Abiy führe einen Wettlauf gegen die Zeit, „in Kürze muss er eine Mehrheit von seinen Reformen überzeugen“, sagt Frank Heinrich (CDU/CSU), Mitglied im Ausschuss für Menschenrechte. Sorgen machen ihm Abspaltungsbewegungen. Ähnlich sieht Ute Vogt (SPD) das bislang fehlende Bekenntnis zu einem Nationalstaat jenseits aller ethnischen Zuordnungen als „größtes Hindernis“, obwohl sie die Chance für wachsende Stabilität als günstig beurteilt.
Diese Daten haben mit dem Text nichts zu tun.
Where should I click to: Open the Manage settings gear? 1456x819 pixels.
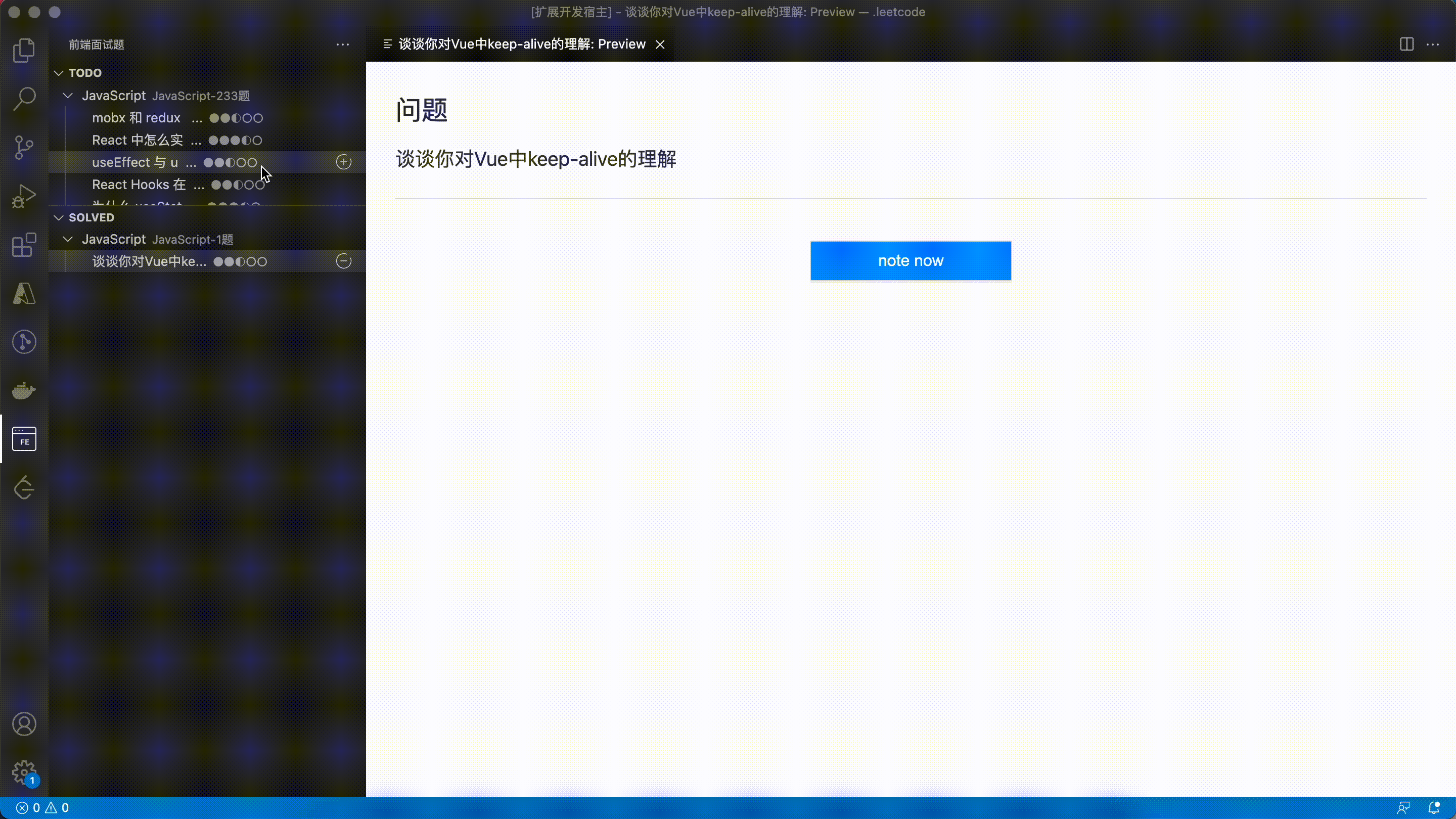click(x=24, y=772)
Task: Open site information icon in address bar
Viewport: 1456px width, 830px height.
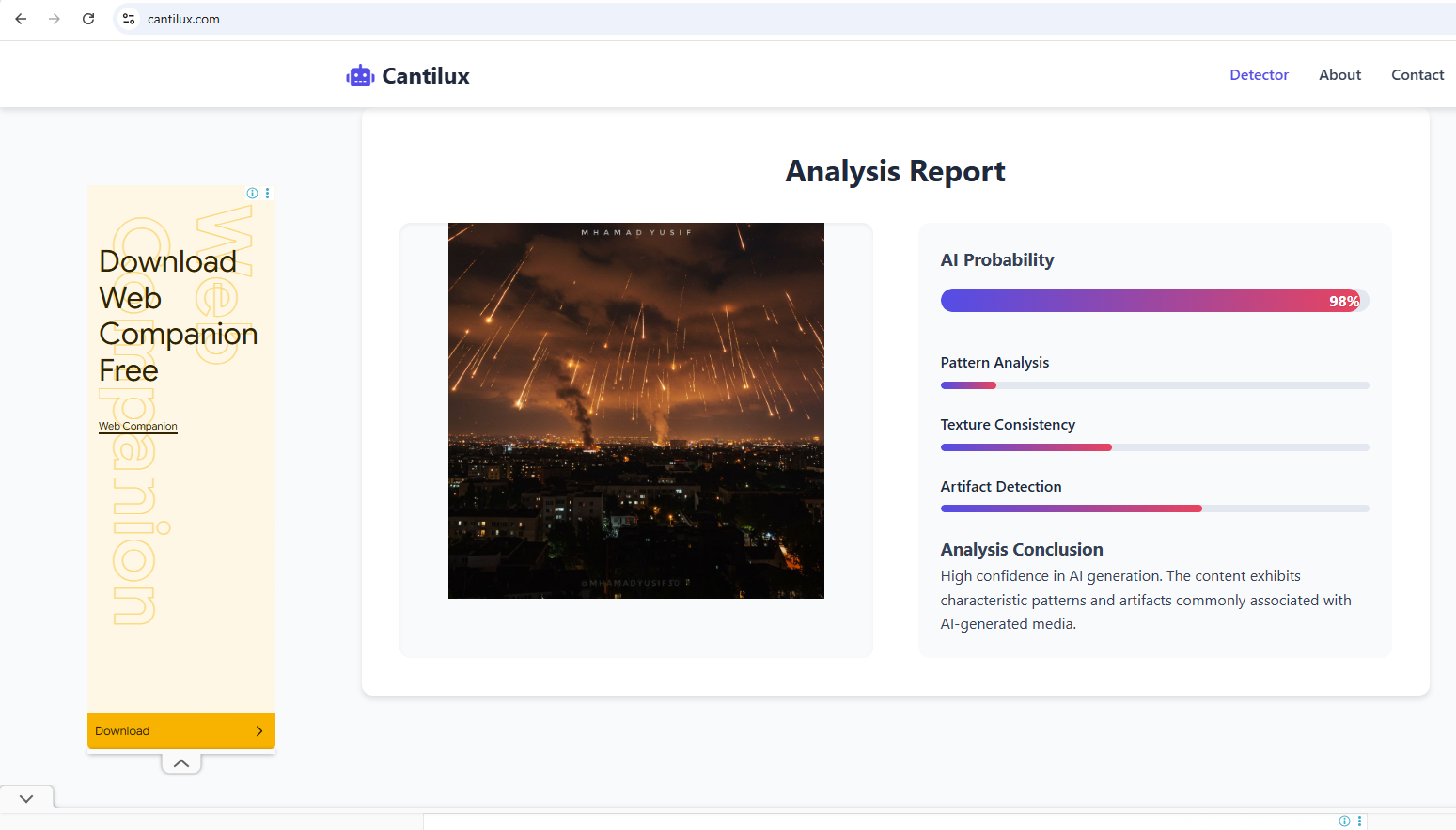Action: click(x=129, y=19)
Die Linke will den Zivilen Friedensdienst aufwerten
Aus Sicht der Abgeordneten solle Deutschland sich mehr für Konfliktprävention engagieren. „Versöhnungsarbeit und die Rolle des Zivilen Friedensdienstes müssen unbedingt aufgewertet werden“, fordert Schreiber von den Linken. Der SPD-Außenpolitiker Christoph Matschie rät zu flankierender Hilfe bei der Wahlvorbereitung und zu juristischer Beratung für das Wahlgesetz sowie zu Fragen des Medienzugangs und der Parteienfinanzierung.
Deutsche Entwicklungspolitik hat vorrangig den Kampf gegen Hunger, den Erhalt natürlicher Lebensgrundlagen und eine breite Teilhabe am Wirtschaftswachstum im Blick. Berufliche Bildung und Landwirtschaft sollen Schwerpunkte bleiben, versichert das Bundesentwicklungsministerium (BMZ). Etwa ein Drittel der äthiopischen Bevölkerung lebt unterhalb der Armutsgrenze.
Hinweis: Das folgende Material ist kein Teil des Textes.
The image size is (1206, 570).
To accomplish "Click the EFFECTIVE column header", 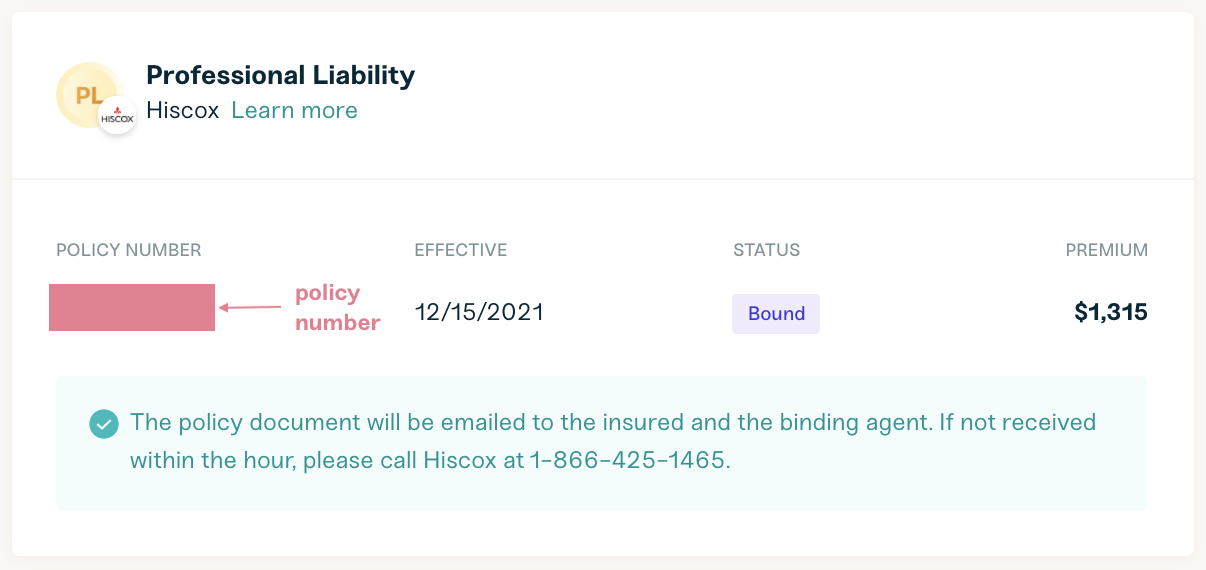I will point(461,250).
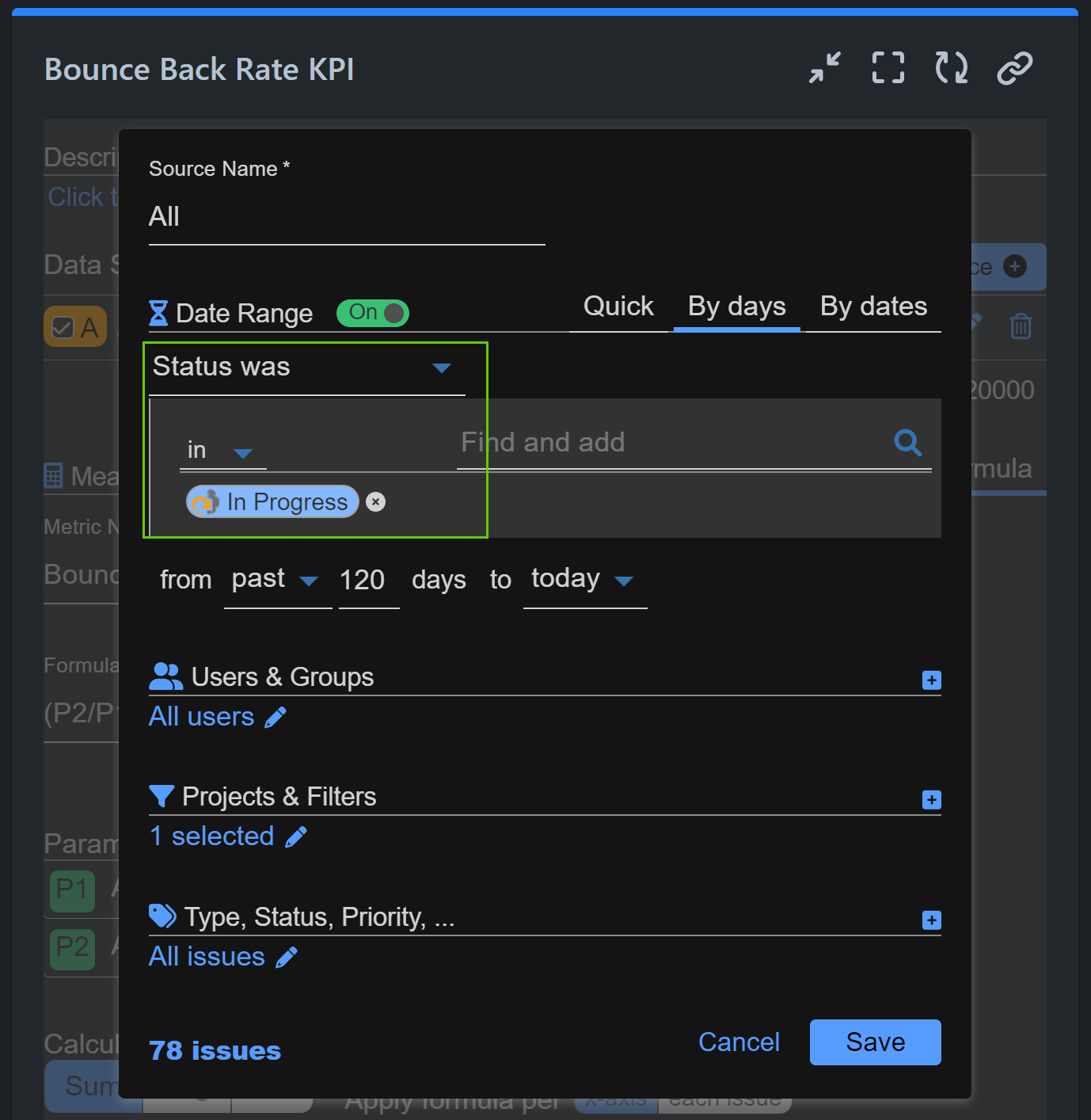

Die Verhandlungen für eine Reformpartnerschaft mit Äthiopien will die Bundesregierung nach Auskunft des BMZ noch 2019 abschließen. Zusammen mit der Weltbank und Großbritannien sollen die Wirtschaft gefördert und Jobs geschaffen werden. Grüne und Linke halten diese Hinwendung zur Wirtschaftskooperation und Anreize für deutsche Privatinvestitionen für problematisch. Noch mehr Sonderwirtschaftszonen verschafften dem Staat keine Mehreinnahmen und den Menschen kaum Wohlstandsgewinn.
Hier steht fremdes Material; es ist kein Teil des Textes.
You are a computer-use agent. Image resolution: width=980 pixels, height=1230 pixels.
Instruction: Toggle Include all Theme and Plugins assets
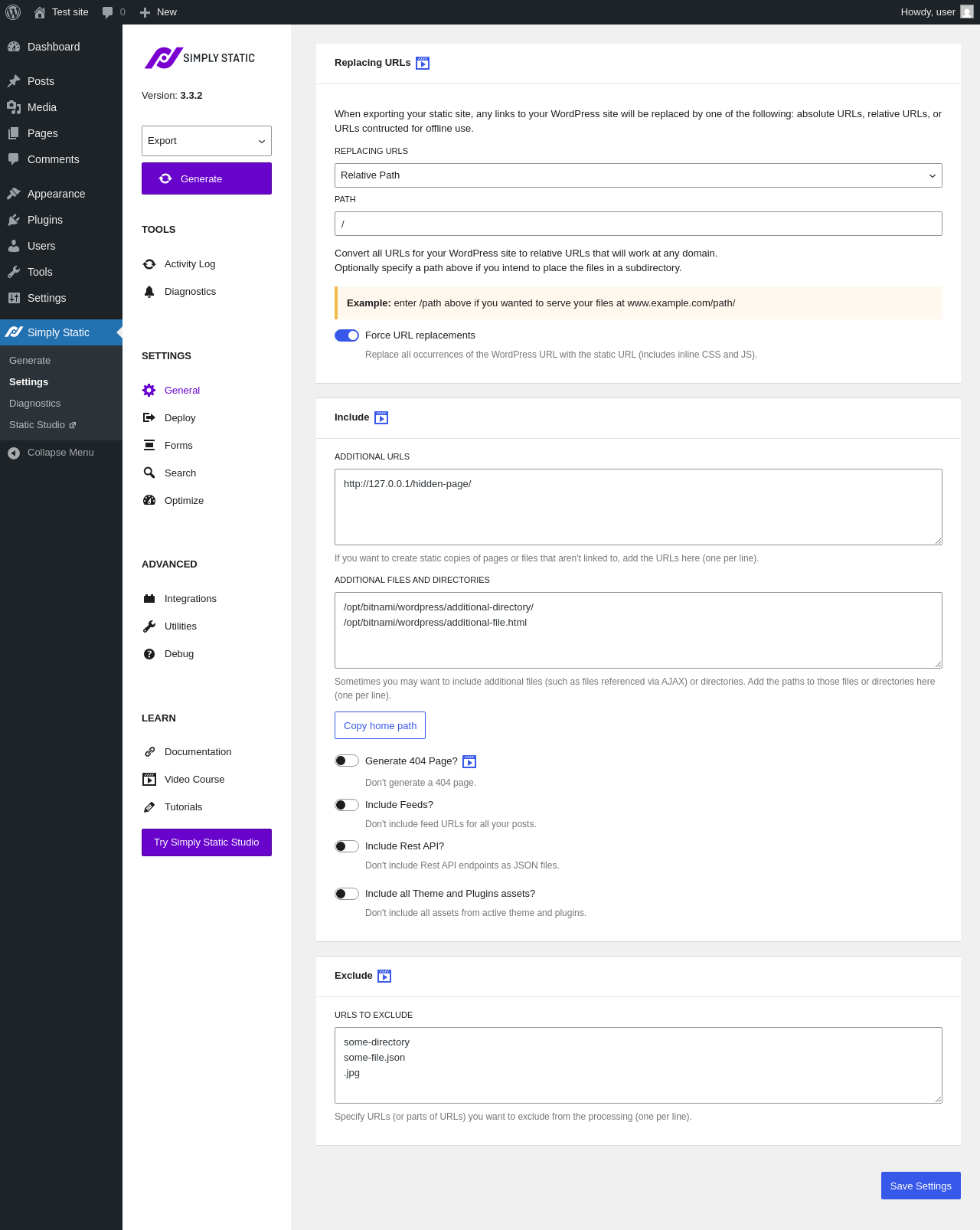pos(347,894)
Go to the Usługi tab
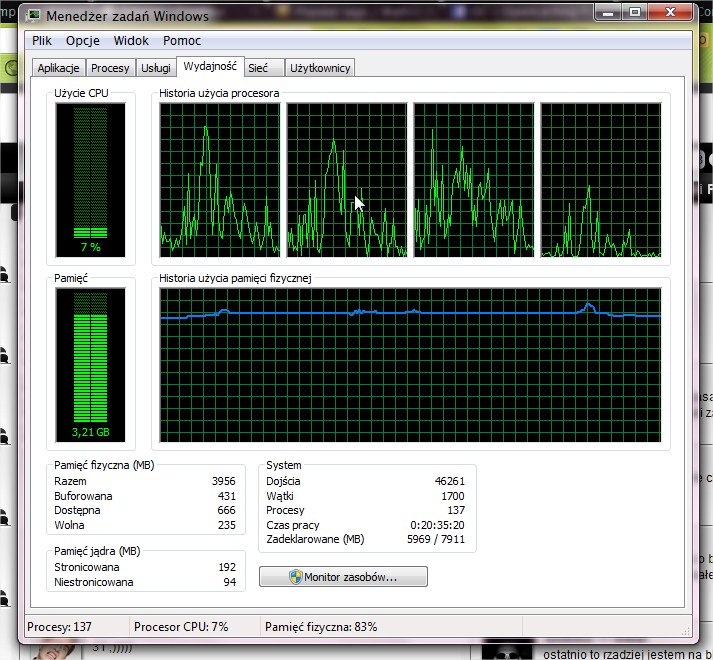 coord(155,68)
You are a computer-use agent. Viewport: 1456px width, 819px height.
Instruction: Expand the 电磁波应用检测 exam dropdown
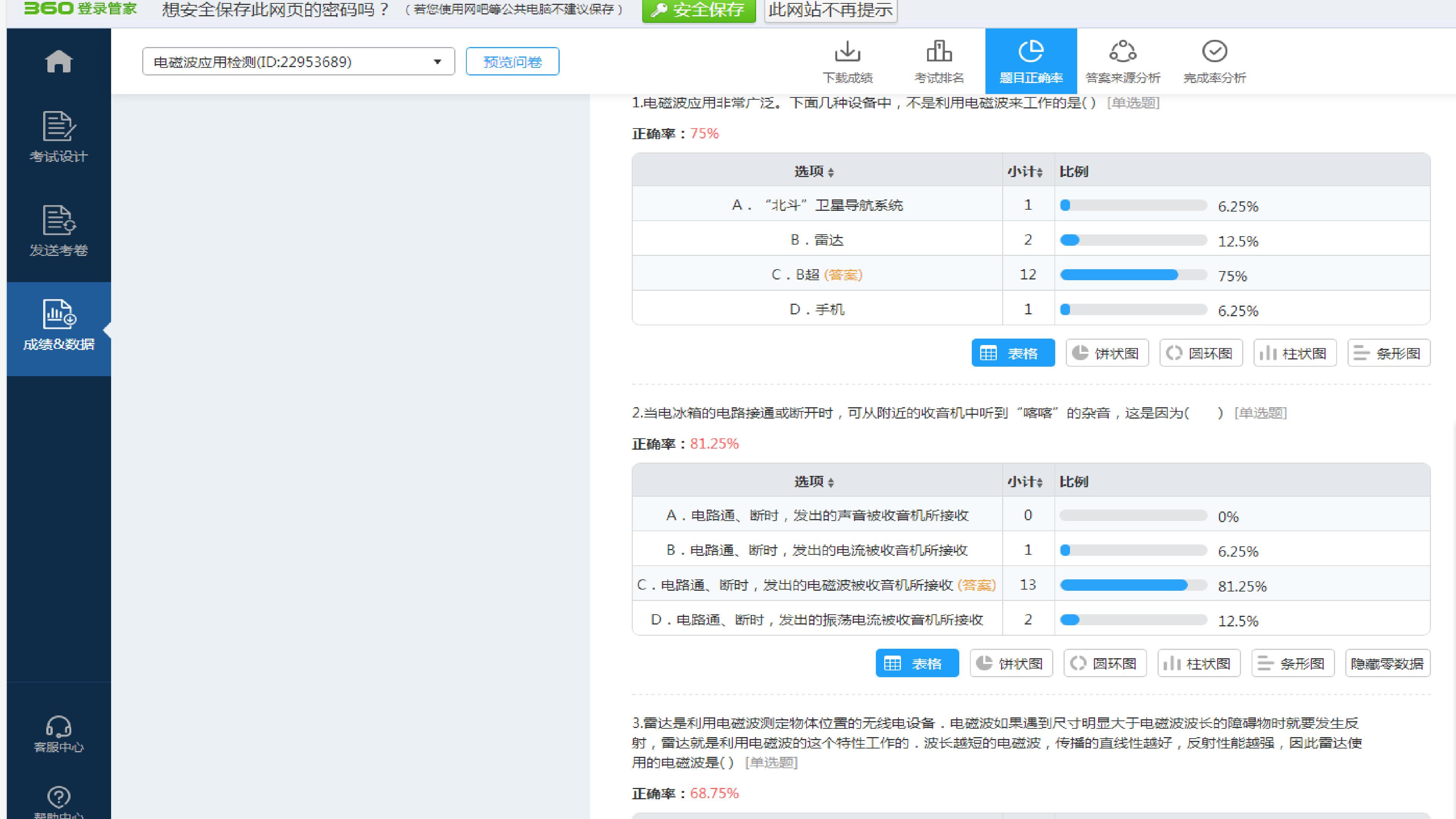[298, 61]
Finanziell wurde die Entwicklungszusammenarbeit seit den Regierungsverhandlungen 2017 bereits aufgestockt. Für 2018 und 2019 kommen knapp 375 Millionen Euro Zusagen zusammen. Um den Reformprozess zu stützen, soll „in Kürze“ ein Projekt zur sozialen und wirtschaftlichen Wiedereingliederung ehemaliger Rebellen anlaufen. Abiy hatte Oppositionsgruppen bei der Rückkehr, teils aus dem Ausland, und der Abgabe ihrer Waffen eine Generalamnestie und Starthilfe zugesichert.
Ex-Kombattanten forderten jetzt die versprochene Unterstützung, ohne dass die Regierung „über die notwendigen Kapazitäten verfügt“, erläutert eine Sprecherin des BMZ. „Der Unmut steigt spürbar.“ Deutschland sei auf Wunsch Abiys federführender Partner bei der Reintegration. Das über das Auswärtige Amt gesteuerte Projekt im Umfang von 25 Millionen Euro setzt auf Ausbildung, Betreuung und „begleitende Schulungs- und Sensibilisierungsmaßnahmen“.
Der Zivile Friedensdienst konzentriert sein mit jährlich rund 330.000 Euro gefördertes Engagement zur Bearbeitung von Konflikten um Land und Ressourcen zwischen verfeindeten Volksgruppen seit 2018 auf die Region Oromia, in der es auch zu gewalttätigen Übergriffen zurückgekehrter Rebellen gekommen ist.